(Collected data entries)
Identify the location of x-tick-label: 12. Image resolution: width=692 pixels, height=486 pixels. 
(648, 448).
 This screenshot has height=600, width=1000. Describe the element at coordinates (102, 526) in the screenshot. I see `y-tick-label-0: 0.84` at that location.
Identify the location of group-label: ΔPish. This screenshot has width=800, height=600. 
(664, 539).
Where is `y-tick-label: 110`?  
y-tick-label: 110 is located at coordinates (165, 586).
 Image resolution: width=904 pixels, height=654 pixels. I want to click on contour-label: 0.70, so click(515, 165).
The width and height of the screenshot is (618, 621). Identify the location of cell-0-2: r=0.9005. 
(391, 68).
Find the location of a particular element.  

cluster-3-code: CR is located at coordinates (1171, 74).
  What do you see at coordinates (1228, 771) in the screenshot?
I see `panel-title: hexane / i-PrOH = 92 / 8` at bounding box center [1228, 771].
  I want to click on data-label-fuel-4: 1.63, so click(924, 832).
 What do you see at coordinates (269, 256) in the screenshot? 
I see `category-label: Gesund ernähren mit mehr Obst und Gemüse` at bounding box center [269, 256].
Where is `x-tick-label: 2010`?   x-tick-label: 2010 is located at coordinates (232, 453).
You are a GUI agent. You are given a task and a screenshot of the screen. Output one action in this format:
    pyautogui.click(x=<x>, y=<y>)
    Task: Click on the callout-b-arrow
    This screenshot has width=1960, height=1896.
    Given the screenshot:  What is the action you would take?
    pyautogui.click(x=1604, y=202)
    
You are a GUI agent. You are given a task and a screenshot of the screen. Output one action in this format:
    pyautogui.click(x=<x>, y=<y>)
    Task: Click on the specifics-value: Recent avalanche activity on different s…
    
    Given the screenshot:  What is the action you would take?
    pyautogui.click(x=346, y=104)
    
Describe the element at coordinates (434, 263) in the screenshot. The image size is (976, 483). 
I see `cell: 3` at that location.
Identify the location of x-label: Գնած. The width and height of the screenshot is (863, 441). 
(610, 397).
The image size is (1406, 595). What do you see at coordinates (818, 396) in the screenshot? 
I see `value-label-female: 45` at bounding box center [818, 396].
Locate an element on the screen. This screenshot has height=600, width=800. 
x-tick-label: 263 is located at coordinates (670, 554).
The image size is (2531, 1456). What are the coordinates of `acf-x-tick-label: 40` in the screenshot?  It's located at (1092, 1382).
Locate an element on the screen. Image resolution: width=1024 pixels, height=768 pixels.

◆ WHAT YOU ARE ASKED TO DO: Copy out every line of the material above word for word, changing nothing.

◆ RESPONSE AREA:
Identify the location of x-tick-label: 12. Image resolution: width=692 pixels, height=486 pixels. 
(648, 448).
 This screenshot has height=600, width=1000. Describe the element at coordinates (102, 526) in the screenshot. I see `y-tick-label-0: 0.84` at that location.
Identify the location of group-label: ΔPish. This screenshot has width=800, height=600. 
(664, 539).
Where is `y-tick-label: 110`?  
y-tick-label: 110 is located at coordinates (165, 586).
 Image resolution: width=904 pixels, height=654 pixels. I want to click on contour-label: 0.70, so click(515, 165).
The width and height of the screenshot is (618, 621). Identify the location of cell-0-2: r=0.9005. 
(391, 68).
Find the location of a particular element.  

cluster-3-code: CR is located at coordinates (1171, 74).
  What do you see at coordinates (1228, 771) in the screenshot?
I see `panel-title: hexane / i-PrOH = 92 / 8` at bounding box center [1228, 771].
  I want to click on data-label-fuel-4: 1.63, so click(924, 832).
 What do you see at coordinates (269, 256) in the screenshot? 
I see `category-label: Gesund ernähren mit mehr Obst und Gemüse` at bounding box center [269, 256].
Where is `x-tick-label: 2010`?   x-tick-label: 2010 is located at coordinates (232, 453).
You are a GUI agent. You are given a task and a screenshot of the screen. Output one action in this format:
    pyautogui.click(x=<x>, y=<y>)
    Task: Click on the callout-b-arrow
    This screenshot has width=1960, height=1896.
    Given the screenshot:  What is the action you would take?
    pyautogui.click(x=1604, y=202)
    
You are a GUI agent. You are given a task and a screenshot of the screen. Output one action in this format:
    pyautogui.click(x=<x>, y=<y>)
    Task: Click on the specifics-value: Recent avalanche activity on different s…
    
    Given the screenshot:  What is the action you would take?
    pyautogui.click(x=346, y=104)
    
Describe the element at coordinates (434, 263) in the screenshot. The image size is (976, 483). 
I see `cell: 3` at that location.
Identify the location of x-label: Գնած. The width and height of the screenshot is (863, 441). 
(610, 397).
The image size is (1406, 595). What do you see at coordinates (818, 396) in the screenshot? 
I see `value-label-female: 45` at bounding box center [818, 396].
Locate an element on the screen. This screenshot has height=600, width=800. 
x-tick-label: 263 is located at coordinates (670, 554).
The image size is (2531, 1456). What are the coordinates of `acf-x-tick-label: 40` in the screenshot?  It's located at (1092, 1382).
Locate an element on the screen. Image resolution: width=1024 pixels, height=768 pixels.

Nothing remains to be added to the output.